I’ve just been rifling through my library of books on coaching, training, running, triathlon, fitness, rehab and linguistics trying to find who advocated the Asian squat as the single best stretching exercise for a runner. And it doesn’t appear to have been Joe Friel, Jack Daniels or Noam Chomsky. No matter.
Take a look at those chaps above, passing the time of day having a nice squat. They happen to be Asian, but people assume this position in Africa, the Americas and Australia too. It’s one of the ways humans have tended to ’sit’ since we evolved. Squatting is a very, very fundamental human movement (especially when having a Movement, which on a good day might be an Olympic Movement…) yet it seems that we westerners sit in the notorious ‘double right-angle’ position rather than squat (both for chatting and for number 2s) to the extent that even as early as the teenage years many people have lost the knack. It has taken several months for some of the teenagers I coach to get down into full squats as seen above.
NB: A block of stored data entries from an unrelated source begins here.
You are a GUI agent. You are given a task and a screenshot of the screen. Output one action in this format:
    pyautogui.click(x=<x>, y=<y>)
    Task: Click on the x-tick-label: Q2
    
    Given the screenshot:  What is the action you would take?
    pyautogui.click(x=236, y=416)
This is a shame. The position you see above is worth practising and perfecting. Heels flat, by the way, not like the amateur at left of the picture. If you have tight calves, tight hamstrings tight glutes and, sorry or, a tight low back, then this could be the exercise for you. I used to get my inflexible young runners to practise with their backs close to a wall so that they were supported when, as always happened at the beginning, they toppled over backwards.